===== Extrait fourni =====

4. Il résulte de l'ensemble des dispositions du livre V du code de l'entrée et du séjour des étrangers et du droit d'asile, et notamment de son article L. 512-1, que le législateur a entendu déterminer l'ensemble des règles de procédure administrative et contentieuse auxquelles sont soumises les décisions par lesquelles l'autorité administrative oblige un ressortissant étranger à quitter le territoire français en assortissant cette obligation d'un délai de départ volontaire. Dès lors, les dispositions de l'article L. 121-1 du code des relations entre le public et l'administration, qui fixent les règles générales de procédure applicables aux décisions devant être motivées en vertu de l'article L. 211-2 du même code, et prévoient notamment la mise en oeuvre d'une procédure contradictoire préalable à leur édiction, ne peuvent être utilement invoquées par M. B... à l'encontre de la décision en litige.

5. Le droit d'être entendu implique que l'autorité préfectorale, avant de prendre à l'encontre d'un étranger une décision portant obligation de quitter le territoire français, mette l'intéressé à même de présenter ses observations écrites et lui permette, sur sa demande, de faire valoir des observations orales, de telle sorte qu'il puisse faire connaître, de manière utile et effective, son point de vue sur la mesure envisagée avant qu'elle n'intervienne. Toutefois, selon le droit de l'Union, dont l'un des objectifs est l'éloignement de tout ressortissant d'un pays tiers en séjour irrégulier, lorsqu'une mesure d'éloignement a été décidée dans le cadre d'une procédure administrative en méconnaissance du droit d'être entendu, le juge chargé de l'appréciation de la légalité de cette décision ne saurait annuler cette mesure que s'il considère, eu égard à l'ensemble des circonstances de fait et de droit de chaque espèce, que cette violation a effectivement privé celui qui l'invoque de la possibilité de mieux faire valoir sa défense dans une mesure telle que cette procédure administrative aurait pu aboutir à un résultat différent. Il ne ressort pas des pièces du dossier que M.B... aurait été effectivement privé, en l'espèce, de la possibilité de faire connaître son point de vue sur la mesure d'éloignement envisagée. Par suite, le moyen tiré de ce que la décision contestée méconnaîtrait le principe général du droit d'être entendu, qui est au nombre des principes fondamentaux du droit de l'Union européenne, doit être écarté.

=====

Énoncé:
Répondez d'après l'extrait fourni :
(a) Au point 4, quel article du code des relations entre le public et l'administration M. B... ne peut-il pas utilement invoquer ?
(b) Au point 5, à quelle condition le juge peut-il annuler une mesure d'éloignement décidée en méconnaissance du droit d'être entendu ?
(c) Parmi quels principes le point 5 range-t-il le principe général du droit d'être entendu ?

===== Données fournies =====

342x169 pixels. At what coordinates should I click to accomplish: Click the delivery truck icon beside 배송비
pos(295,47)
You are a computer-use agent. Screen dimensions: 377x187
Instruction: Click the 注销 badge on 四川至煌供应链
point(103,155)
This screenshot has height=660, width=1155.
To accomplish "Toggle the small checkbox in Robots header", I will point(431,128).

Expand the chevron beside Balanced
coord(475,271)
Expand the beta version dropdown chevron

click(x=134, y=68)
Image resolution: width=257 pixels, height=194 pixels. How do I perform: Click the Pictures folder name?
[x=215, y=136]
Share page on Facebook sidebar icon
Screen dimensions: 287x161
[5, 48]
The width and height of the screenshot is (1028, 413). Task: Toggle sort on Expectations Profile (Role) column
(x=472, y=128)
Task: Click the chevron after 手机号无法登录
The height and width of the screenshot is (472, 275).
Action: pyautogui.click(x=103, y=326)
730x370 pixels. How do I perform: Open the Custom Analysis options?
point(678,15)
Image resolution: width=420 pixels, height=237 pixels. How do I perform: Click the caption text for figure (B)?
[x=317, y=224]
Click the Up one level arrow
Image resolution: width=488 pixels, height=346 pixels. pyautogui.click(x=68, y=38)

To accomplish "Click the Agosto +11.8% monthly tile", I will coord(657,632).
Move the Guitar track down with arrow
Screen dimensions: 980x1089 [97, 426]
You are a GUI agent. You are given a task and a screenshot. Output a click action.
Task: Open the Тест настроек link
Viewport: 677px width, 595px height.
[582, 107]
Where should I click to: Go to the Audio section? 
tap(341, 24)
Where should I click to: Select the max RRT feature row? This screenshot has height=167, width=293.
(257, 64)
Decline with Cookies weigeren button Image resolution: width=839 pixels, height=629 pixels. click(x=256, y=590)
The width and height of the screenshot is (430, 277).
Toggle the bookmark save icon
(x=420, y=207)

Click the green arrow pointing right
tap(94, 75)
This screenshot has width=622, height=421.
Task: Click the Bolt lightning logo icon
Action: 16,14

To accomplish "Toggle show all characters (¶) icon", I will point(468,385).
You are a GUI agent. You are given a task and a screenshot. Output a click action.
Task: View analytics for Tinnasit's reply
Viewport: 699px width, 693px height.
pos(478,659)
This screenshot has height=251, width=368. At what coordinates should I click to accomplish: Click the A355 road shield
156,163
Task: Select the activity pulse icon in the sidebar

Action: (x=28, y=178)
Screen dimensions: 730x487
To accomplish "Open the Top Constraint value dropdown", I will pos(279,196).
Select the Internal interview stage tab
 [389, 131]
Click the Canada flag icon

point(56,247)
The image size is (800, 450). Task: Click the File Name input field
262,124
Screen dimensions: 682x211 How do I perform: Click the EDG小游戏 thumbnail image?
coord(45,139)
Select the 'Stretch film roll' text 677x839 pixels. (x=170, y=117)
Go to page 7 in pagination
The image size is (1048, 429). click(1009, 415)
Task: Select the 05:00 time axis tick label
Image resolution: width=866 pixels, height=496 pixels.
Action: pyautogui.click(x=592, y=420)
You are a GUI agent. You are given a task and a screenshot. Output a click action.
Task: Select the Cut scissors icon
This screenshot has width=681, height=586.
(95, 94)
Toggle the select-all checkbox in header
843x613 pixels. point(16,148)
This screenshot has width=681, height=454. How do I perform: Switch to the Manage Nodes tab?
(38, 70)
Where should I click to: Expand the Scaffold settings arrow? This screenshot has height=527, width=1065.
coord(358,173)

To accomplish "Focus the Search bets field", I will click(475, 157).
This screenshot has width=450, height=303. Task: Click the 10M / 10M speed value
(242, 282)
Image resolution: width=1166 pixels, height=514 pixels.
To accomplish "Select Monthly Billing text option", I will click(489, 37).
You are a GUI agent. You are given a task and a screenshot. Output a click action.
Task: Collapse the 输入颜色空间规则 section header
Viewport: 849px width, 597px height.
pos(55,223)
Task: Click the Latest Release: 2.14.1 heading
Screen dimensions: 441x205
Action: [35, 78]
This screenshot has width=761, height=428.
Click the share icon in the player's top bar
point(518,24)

=====

Résultat:
(a) L'article L. 121-1 du code des relations entre le public et l'administration.
(b) Le juge ne peut l'annuler que s'il considère, eu égard à l'ensemble des circonstances de fait et de droit de l'espèce, que cette violation a effectivement privé celui qui l'invoque de la possibilité de mieux faire valoir sa défense, dans une mesure telle que la procédure administrative aurait pu aboutir à un résultat différent.
(c) Parmi les principes fondamentaux du droit de l'Union européenne.